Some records
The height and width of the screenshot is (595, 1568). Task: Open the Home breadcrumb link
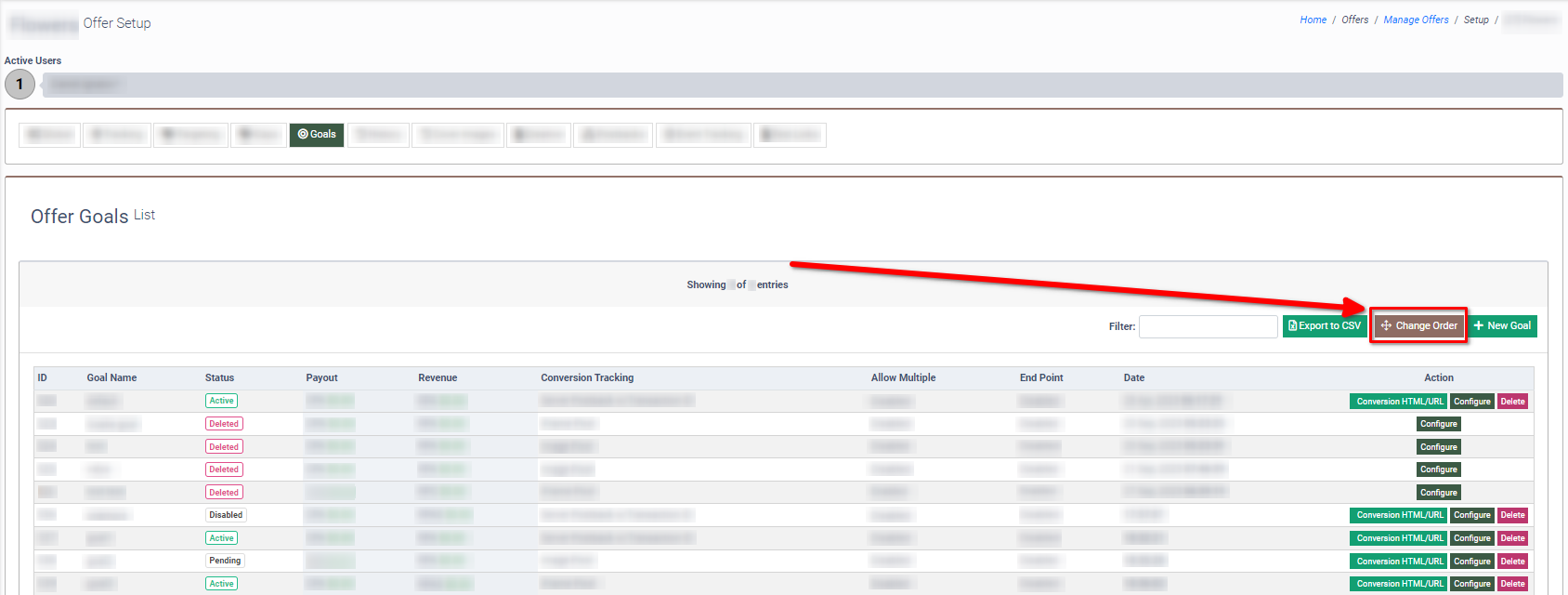click(1313, 20)
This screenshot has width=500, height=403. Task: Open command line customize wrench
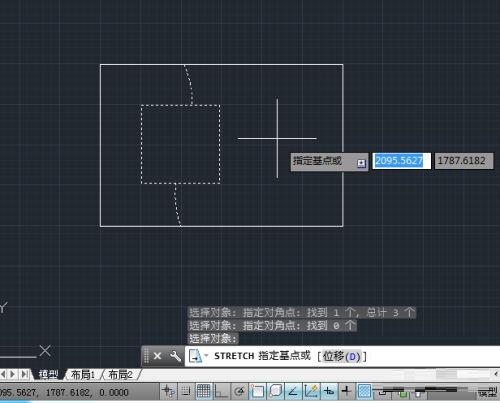175,356
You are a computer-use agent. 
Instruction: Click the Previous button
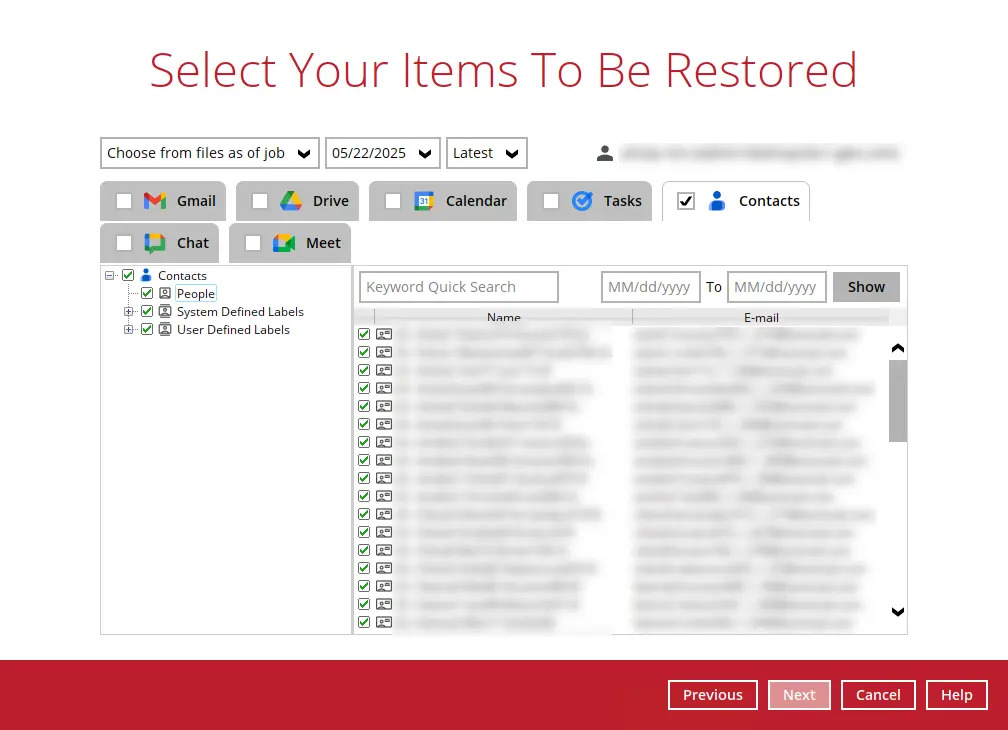(712, 695)
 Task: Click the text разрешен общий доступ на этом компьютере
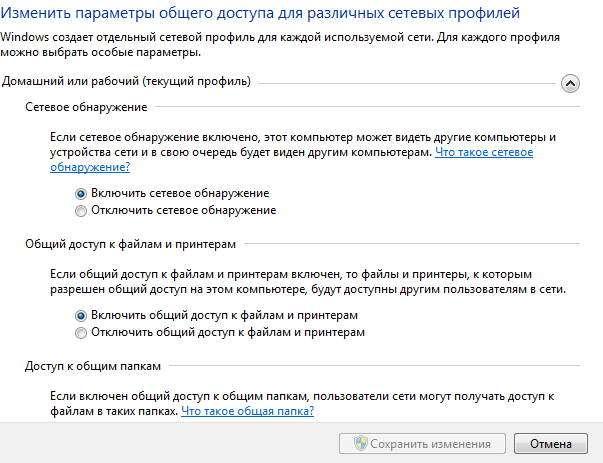click(178, 289)
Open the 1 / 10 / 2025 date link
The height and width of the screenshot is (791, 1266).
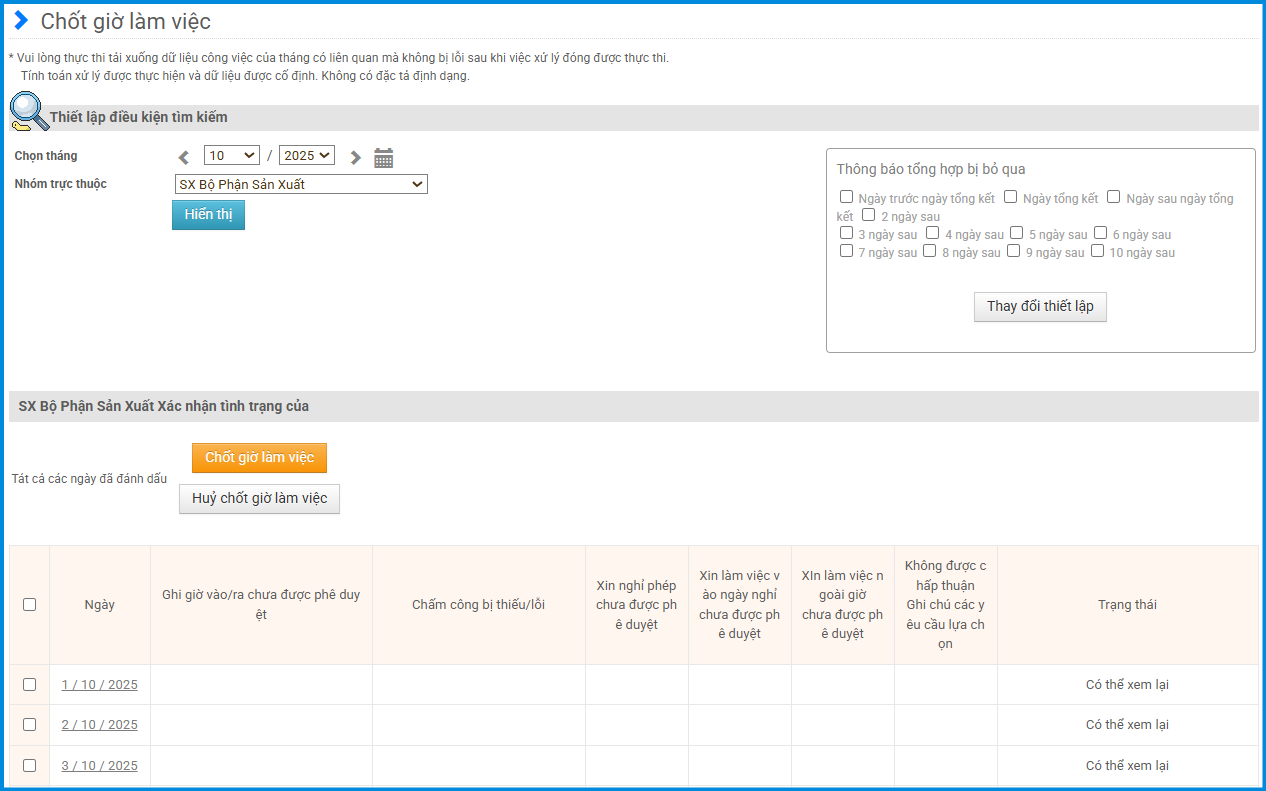[99, 685]
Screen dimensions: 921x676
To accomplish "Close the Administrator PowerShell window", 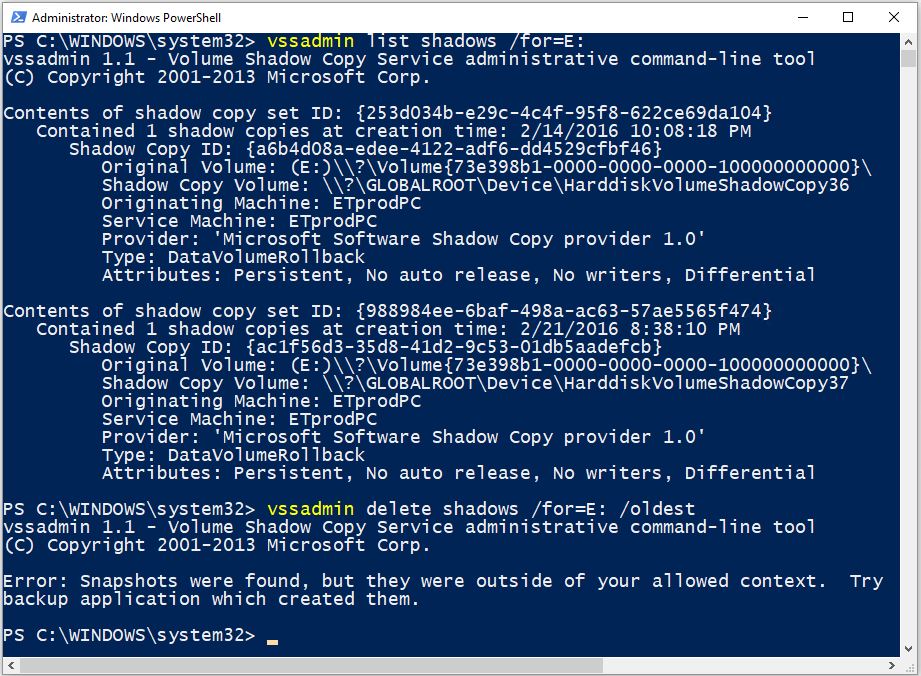I will (x=893, y=17).
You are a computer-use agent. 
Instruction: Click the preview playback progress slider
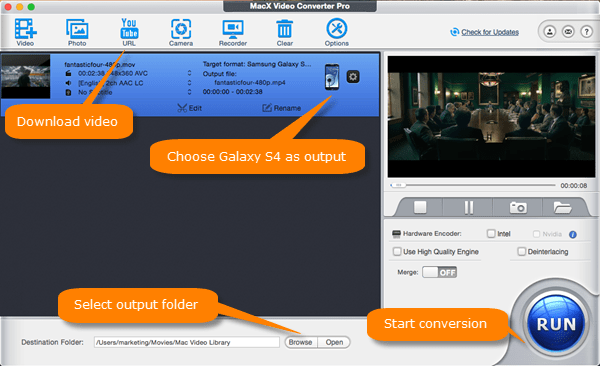point(472,185)
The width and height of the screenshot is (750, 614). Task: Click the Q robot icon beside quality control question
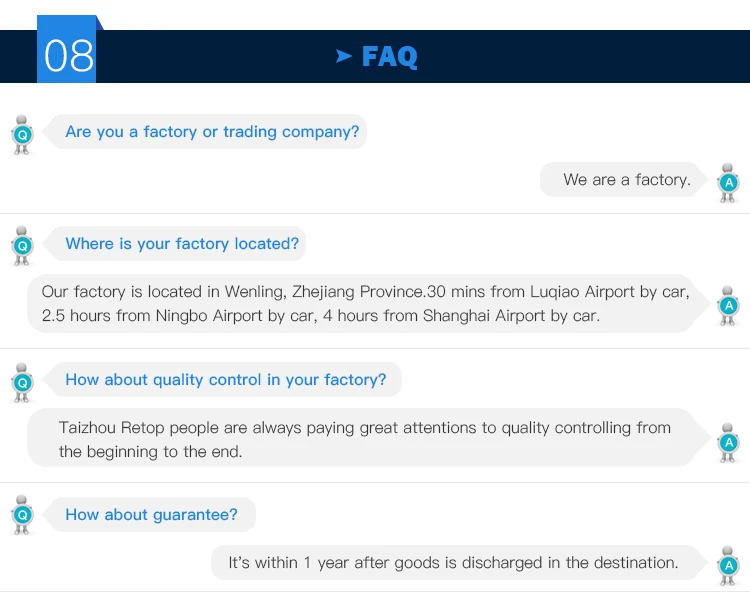point(23,382)
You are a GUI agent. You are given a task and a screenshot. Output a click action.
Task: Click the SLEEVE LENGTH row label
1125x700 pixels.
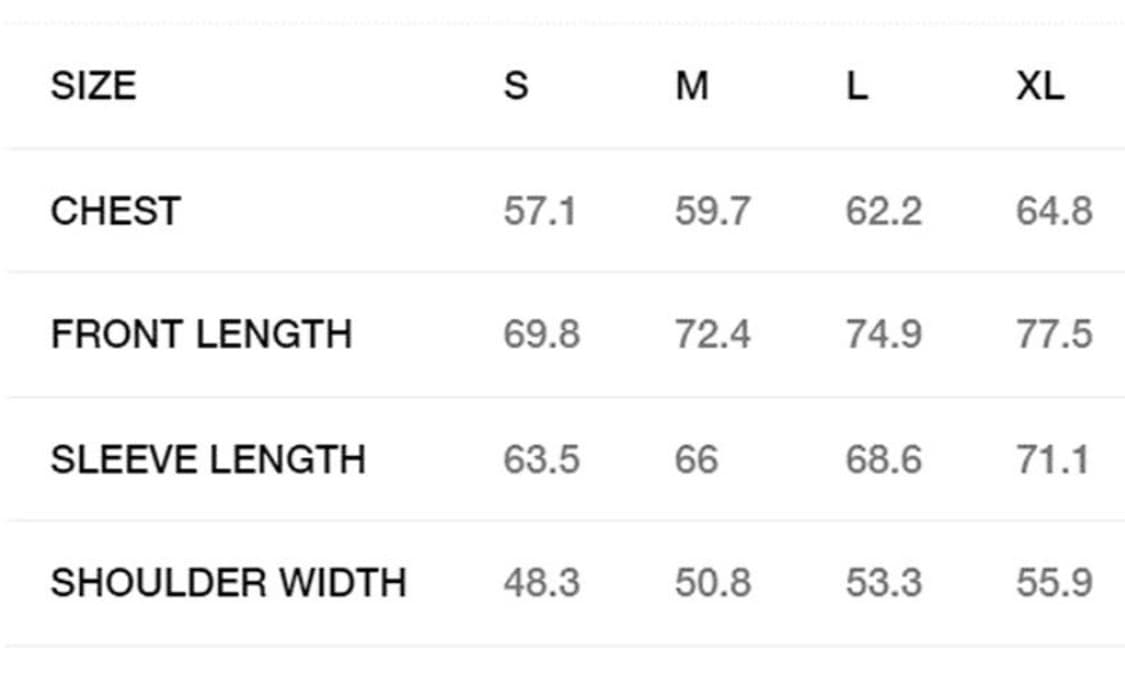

TASK TO COMPLETE
Copy the data word for word, starting at the line that contains "The width and" and continuing through the end of the data. Leave the pictures out of your copy.

SOLUTION FOR THIS TASK
The width and height of the screenshot is (750, 614). Task: Click the Q robot icon beside quality control question
point(23,382)
You are a GUI agent. You are given a task and a screenshot. Output a click action.
Task: Click the SLEEVE LENGTH row label
1125x700 pixels.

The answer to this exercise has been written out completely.